Backpacking in Mani continue… August 30, 2008
Posted by dodo in : Accommodation, Europe, Greece, Rail Pass, Sightseeing, Tickets, Tour, Trip, Vaccinations , trackbackAnother memorable walk was the nine kilometres from Yerolimena to Vitheia. This is the deep Mani, almost as far south as one can go on mainland Greece. The road passes through a landscape dotted with crumbling towers, those ‘brooding castellations’ which are the most striking feature of the region. It was from their gaunt tower houses that the feuding Maniot families of the eighteenth century bombarded each other with musket, cannon and rock, while a cowed population of serfs crept from their semi-troglodyte hovels between the fusillades.
From a distance Vátheia looks like a stricken Camelot. The towers seem grey at first, but grow golden as you approach. Most of them are in a ruinous state with their upper storeys missing, shattered by earthquake, war, neglect. The Government is restoring several of them as holiday flats, a slow process but tastefully done. An odd experience it will be to sleep among these spooky and decapitated towers.
In fact, as I soon discovered, these ruins are inhabited. I met the old lady as I was walking down a steep path out of the village. She was struggling up, bent under a heavy sack. We greeted each other. The skin of her face hung in purple folds and the old eyes were blurred with cataract. When I offered to carry her sack she waved me aside. Who was this impertinent stranger eyeing her baggage? We moved on up to her tumbledown tower on the last crag of the village. At the base was a terrace with one stool on it. Before us stretched an enormous view of mountain, promontory and shimmering sea. From my pack I offered her an apple, the only food I had. She dismissed it with a regal gesture. Then I saw her toothless gums. I left her in peace with her bundle, her stool and her majestic view.
Like so many villages in the Mani, Vátheia is a ghostly relic. Life has receded from it. When Leigh Fermor passed this way and was quizzed and befriended by the fair-haired girl Vasilio with the lamb slung round her neck, it was still a living community. No longer. If renaissance comes it will be in a new form: foreign tourists in holiday flats.
The road continues south, though not much further. The enterprising walker could reach Cape Matapan and look for the cave entrance to Hades. For those like me who fail to make it to the banks of the Styx, there is compensation at Vlykhada to the north, near Areopolis. Here is one of the finest cave systems in Europe. It is in fact an underground river so extensive that the trip in a flat-bottomed boat lasts twenty-five minutes. You glide through endless caverns of gleaming stalactites and stalagmites and all this time the boatman, dour Charon, speaks only once: ‘Mind your heads.’ The passengers first whisper, then fall silent. And still you glide. The Mani, which offers many curious experiences, has none more bizarre than this.
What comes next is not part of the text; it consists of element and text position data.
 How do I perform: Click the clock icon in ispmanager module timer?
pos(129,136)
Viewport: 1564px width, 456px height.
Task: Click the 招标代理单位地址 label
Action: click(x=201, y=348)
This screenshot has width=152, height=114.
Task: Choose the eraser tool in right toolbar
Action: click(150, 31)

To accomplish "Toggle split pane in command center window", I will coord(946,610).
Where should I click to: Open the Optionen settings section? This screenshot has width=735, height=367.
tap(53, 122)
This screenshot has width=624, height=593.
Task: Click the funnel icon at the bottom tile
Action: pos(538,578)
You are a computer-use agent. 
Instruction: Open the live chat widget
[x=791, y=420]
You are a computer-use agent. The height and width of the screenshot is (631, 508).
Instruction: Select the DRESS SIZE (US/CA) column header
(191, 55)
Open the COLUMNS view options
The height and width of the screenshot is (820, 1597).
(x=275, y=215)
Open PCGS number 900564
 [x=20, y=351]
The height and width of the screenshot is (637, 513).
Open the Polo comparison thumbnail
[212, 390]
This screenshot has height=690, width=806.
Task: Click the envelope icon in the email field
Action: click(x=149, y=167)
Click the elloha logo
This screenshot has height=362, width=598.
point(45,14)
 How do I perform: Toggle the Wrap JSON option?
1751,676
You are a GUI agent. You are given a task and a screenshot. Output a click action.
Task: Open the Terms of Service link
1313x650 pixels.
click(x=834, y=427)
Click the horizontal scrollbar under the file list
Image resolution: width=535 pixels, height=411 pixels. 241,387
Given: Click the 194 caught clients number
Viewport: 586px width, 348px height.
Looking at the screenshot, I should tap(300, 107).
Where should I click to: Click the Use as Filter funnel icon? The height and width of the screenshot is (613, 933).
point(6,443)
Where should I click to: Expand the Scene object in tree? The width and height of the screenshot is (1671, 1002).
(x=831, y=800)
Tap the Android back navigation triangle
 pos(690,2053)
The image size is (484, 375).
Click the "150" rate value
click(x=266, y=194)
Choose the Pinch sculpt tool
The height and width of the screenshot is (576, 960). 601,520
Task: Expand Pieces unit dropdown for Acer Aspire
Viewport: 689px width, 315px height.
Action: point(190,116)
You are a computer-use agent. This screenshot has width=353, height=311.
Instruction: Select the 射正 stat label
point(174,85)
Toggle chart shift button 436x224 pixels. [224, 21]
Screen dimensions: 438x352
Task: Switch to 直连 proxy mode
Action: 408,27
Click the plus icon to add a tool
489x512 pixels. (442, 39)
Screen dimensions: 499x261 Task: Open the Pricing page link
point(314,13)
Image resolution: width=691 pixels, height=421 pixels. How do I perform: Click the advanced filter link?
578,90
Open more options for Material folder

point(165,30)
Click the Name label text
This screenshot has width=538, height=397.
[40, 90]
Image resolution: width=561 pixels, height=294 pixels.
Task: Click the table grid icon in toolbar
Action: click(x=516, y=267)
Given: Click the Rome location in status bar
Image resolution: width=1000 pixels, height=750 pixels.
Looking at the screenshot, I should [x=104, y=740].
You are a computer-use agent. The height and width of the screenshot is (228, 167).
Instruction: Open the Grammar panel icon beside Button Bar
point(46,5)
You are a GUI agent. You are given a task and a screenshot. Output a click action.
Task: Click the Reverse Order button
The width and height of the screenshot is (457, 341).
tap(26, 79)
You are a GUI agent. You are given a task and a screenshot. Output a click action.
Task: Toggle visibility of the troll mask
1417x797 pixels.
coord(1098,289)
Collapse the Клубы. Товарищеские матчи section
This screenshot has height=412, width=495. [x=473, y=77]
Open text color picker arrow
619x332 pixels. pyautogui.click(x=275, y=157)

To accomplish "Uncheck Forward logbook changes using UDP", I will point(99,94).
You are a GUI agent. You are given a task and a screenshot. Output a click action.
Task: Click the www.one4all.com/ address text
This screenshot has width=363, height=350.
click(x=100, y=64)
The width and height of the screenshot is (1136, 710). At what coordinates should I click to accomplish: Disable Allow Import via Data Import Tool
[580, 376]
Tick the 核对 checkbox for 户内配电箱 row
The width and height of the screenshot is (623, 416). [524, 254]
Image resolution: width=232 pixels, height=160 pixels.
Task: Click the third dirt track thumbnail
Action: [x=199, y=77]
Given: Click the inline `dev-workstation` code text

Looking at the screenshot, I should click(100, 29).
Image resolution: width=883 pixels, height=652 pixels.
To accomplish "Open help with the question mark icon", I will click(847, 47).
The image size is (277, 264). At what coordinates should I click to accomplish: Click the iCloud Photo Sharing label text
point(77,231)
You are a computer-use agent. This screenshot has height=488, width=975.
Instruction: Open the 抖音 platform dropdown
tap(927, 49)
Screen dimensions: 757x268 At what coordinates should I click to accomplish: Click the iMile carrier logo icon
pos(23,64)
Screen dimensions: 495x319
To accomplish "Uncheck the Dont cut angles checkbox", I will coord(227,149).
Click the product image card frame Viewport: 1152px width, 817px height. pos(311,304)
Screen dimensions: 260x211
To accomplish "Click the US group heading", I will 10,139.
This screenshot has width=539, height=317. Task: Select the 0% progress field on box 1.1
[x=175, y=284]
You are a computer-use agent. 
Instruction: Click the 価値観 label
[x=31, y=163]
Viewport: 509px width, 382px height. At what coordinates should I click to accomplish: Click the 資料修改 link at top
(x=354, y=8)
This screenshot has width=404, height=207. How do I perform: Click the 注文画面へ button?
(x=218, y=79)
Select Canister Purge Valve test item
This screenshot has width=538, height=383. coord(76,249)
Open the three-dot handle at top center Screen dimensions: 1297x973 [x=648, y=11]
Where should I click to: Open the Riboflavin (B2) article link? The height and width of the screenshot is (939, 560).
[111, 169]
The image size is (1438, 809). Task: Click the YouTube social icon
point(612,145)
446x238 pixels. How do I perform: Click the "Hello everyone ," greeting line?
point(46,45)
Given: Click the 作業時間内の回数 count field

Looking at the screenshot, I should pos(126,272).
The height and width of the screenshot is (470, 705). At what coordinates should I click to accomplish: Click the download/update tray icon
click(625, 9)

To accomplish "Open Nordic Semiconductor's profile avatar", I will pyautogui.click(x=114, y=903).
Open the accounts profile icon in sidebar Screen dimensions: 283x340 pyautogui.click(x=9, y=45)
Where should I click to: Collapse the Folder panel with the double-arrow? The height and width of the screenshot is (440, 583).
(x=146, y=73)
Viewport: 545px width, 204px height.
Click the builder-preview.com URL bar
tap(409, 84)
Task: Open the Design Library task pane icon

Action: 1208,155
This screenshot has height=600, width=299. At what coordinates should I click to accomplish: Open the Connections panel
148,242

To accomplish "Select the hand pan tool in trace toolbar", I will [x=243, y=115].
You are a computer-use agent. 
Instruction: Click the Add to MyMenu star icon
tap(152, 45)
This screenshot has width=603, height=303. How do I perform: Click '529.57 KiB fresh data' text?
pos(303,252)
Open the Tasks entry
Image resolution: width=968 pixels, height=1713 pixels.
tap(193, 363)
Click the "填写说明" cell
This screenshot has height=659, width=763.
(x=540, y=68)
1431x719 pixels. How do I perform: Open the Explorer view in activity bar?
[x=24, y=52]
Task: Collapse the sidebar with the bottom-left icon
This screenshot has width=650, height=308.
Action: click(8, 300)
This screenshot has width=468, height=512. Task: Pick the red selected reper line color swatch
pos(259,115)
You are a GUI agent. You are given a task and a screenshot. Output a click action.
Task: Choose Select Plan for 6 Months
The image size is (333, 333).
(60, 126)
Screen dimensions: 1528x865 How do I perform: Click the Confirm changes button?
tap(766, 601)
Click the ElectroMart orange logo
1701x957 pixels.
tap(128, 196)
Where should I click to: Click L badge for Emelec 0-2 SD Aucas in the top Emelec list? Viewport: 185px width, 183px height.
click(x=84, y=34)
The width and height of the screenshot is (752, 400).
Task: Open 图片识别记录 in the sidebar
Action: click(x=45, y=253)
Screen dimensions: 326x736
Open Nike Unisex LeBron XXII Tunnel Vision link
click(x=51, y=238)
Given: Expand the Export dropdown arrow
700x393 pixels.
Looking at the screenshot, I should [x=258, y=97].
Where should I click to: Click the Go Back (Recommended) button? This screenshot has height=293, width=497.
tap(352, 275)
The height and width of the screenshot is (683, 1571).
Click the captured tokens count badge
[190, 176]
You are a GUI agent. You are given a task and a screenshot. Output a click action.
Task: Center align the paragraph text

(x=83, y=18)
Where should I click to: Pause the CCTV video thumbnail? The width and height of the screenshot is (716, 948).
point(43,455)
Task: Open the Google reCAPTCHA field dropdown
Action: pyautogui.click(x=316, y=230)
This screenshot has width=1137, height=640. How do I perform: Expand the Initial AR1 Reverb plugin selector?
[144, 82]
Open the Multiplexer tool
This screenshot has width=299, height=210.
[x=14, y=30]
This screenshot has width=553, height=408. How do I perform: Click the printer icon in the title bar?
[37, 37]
Yet the Mani is not for all tastes. It is a place apart, the last bastion. To this bleak peninsula the Spartans came as refugees. The Maniots, who trace descent from them, boast of never having been subdued by Slav or Turk. The ruggedness of the terrain was its safeguard: an arid mountain region peopled by warring clans in a perpetual state of anarchy. No-one coveted it.
Where the Ottomans failed, the travel agencies are succeeding. Coastal towns with beaches are succumbing to the fat profits of the tourist trade, while the hill villages become ever more depopulated. Greece has changed immeasurably in recent years. Many of these changes are for the better: accommodation is much improved, the roads now are good. Even Greek food — previously lumps of meat and veg afloat in an oil slick — has acquired an unexpected finesse. But the impact of six million tourists on small vulnerable communities has been profound. The human landscape so lovingly evoked by Leigh Fermor, Lawrence Durrell and others is now a wistful memory.
But the hills remain, for these mountain ranges of southern Greece do not lend themselves to the blandishments of the travel brochure. The Mani above all is not cosy; this is no man’s dream of Arcadia. It is harsh and scarred and full of ghosts. Yet as you walk these hills you feel that nothing has changed. Goat bells, the smell of thyme, a path winding among olive trees, and the hot sun on your back: this is the Greece that endures. It is enough.